◆ **КРАТКАЯ ЗАДАЧА A**
Сколько больших работ Вячеслава Михайлова находится в собрании Русского музея согласно интервью с художником?
◆ **КРАТКАЯ ЗАДАЧА B**
Продолжите интервью с Вячеславом Михайловым, начиная сразу после его последнего предложения.

◆ **ИСХОДНЫЙ ТЕКСТ**
============================================================
В Мраморном дворце открылась ретроспективная выставка выдающегося петербургского художника Вячеслава Михайлова, который этой осенью отметил свое 70-летие. В экспозицию войдет около 200 живописных и графических работ из мастерской мастера, собрания Русского музея и других музейных коллекций. В преддверии этого события Вячеслав Саввич порассуждал о конъюнктурщиках в искусстве, «Черном квадрате», соц-арте, вдохновении и стоимости картин.
Чему будет посвящена выставка — вашему 70-летию?
Как предлог — да. На самом деле, мне не хотелось ее делать: когда тебе уже много лет, много картин написано, то ретроспективная выставка в некотором смысле очень опасна. Это признание того, что ты вообще создал. А может, ты голый король — бывает и так. Я видел ретроспективы Тициана, Пикассо. Это, конечно, потрясающе. А тут выходит, что и у меня будет такая выставка.
Русский музей представит мои картины из своего собрания: оказывается, у них 18 больших работ. Экспозиция займет все залы третьего этажа. Там, мне кажется, будет на что посмотреть. Если человеку интересно, то, конечно, да — а для праздного времяпрепровождения, лучше не ходить.
С какой-то стороны, и мне интересно посмотреть. Но не от того, что это признание моего величия и прочее, — все это чушь такая на счет величия. Я вообще никогда не придавал значения таким словам, что ты лучше, а тот хуже.
Я всегда выступал за то, чтобы искусство рождалось от талантливых людей, а не от прохиндеев типа Никаса Сафронова — у него другая специальность. Искусство, начиная с древних наскальных рисунков, — это человеческая органика. А ему придают еще то ли социальное, то ли премиальное значение, получают ордена за что-то в области искусства. Я смотрю, в Кремле собираются одни и те же. Много лет прожил, но собираются почему-то одни и те же за последние 50-60 лет: и тогда они были лучшие, и сейчас они самые лучшие, а других нет.
Сложно было отобрать работы для ретроспективы?
Конечно, ведь очень много чего сделано. Я работал каждый день. Как на завод, ходил в мастерскую, что и сейчас продолжаю делать, чтобы не ждать вдохновений, как написано в романах, искусствоведческих или прочих: сидит поэт или художник на камне и ждет, когда же придет вдохновение. А Бог о нем забыл, Бог о нем даже и не думал, чтобы давать ему вдохновение. На самом деле, оно приходит от работы — от такой работы, как вол в поле пашет. Чайковский, гениальный композитор, говорил, что по пять-шесть часов гонял гаммы, прежде чем смочь складывать звуки в гармонию. Меня это поразило! И сказано это им было уже в летах.
============================================================
◆ **СТРОКИ ДАННЫХ**
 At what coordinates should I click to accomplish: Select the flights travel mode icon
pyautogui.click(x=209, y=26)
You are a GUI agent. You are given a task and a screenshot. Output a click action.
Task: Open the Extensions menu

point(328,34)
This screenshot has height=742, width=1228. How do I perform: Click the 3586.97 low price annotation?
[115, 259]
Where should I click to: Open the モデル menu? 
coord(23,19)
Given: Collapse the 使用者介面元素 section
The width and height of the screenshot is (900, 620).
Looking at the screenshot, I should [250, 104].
============================================================
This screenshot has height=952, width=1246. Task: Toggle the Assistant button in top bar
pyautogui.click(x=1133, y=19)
============================================================
◆ **ВЕРНЫЙ ОТВЕТ A**
В собрании Русского музея находится 18 больших работ Вячеслава Михайлова.

◆ **ВЕРНЫЙ ОТВЕТ B**
А как вы «гоняете гаммы»?
Если голова пуста, я начинаю рисовать, как спортсмен накачивает мышцы гирями. С другой стороны, я делаю это, чтобы не забыть живое, потому что картина у меня имеет и абстрактную, и фигуративную форму. Но любая моя абстрактная работа по своему состоянию живая, пульсирующая, с фактурами. Она вся пропитана энергией, просто в ней нет фигур. Для человека искушенного нет разницы, на какую из моих картин смотреть — абстракцию или предметную живопись. Дело не в фигурах вообще — все зарыто в художнике, в его способности оживить мертвую материю. Картина — это мертвая материя: холст, подрамник, грунты, гипс, клей. Все это вообще к живописи никакого отношения не имеет. А потом в силу вступает этот внутренний закон — то, что касается самого человека: есть ли у него внутри органика, оживляющая мертвую материю.
В этом смысле можно привести в пример музыку, которую я очень люблю. Она «ноль», чистая абстракция. Ничего нет, кроме каких-то звуков. Но человек от этого почему-то млеет, любит, гневается, плачет… Так же и в живописи.
А если ты рисуешь глазки, ручки, ногти, как Шилов, например, то это более-менее плебейское занятие, потому что все это создал Бог, как и землю, деревья, скалы. А художник думает, что срисовать это в точности и есть искусство, — ничего подобного! Ничего совершенно в этом нет. Если Бог создал, то и ты должен из себя исторгнуть, как Бог, новую форму. «Черные квадраты» и Кандинский с абстракцией — это оно и есть. Картина, если это произведение искусства, не предполагает сравнения с природой, а имеет ценность в самой себе.
Надо стремиться вылезти из собственной кожи. Это путь трагический, и, может быть, даже бессмысленный, потому что Бог так все сделал, что человеку даже не просунуть лезвие, чтобы создать нечто свое. Это невероятная сложность.
Получается, что «Черный квадрат» Малевича живой и одухотворенный?
Мне лично так не кажется. Это мертвая форма, на самом деле. Малевич назвал ее «божественным черным младенцем», и картина обрела вторую жизнь. Собственно, это не картина, а придание значения обычной форме. Круг, квадрат, треугольник — готовые формы, которые всегда существовали. Прошло время, и вдруг оказалось, что на самом деле это «божественный черный младенец»: в квадрат входят и треугольник — это Бог-отец, сын и дух святой, и круг — это Земля и Вселенная, которую создал Бог, и крест — это Церковь.
Но, я считаю, это литература. Я вообще против такого социума и соц-арта, который создали Илья Кабаков и прочие. Соц-арт чем отвратителен — тем, что помогает так называемому художнику взойти на какой-то Олимп. Например, коммуналок в Европе не было и нет, а у нас — есть, и Кабаков выставлял свои коммуналки. Здесь, когда на такое смотришь, это отвратительно, потому что сам через это прошел, а в Европе это феномен: знамена с Лениным, мавзолей, портреты Горбачева и все прочее. Это все рисуют и рисовали.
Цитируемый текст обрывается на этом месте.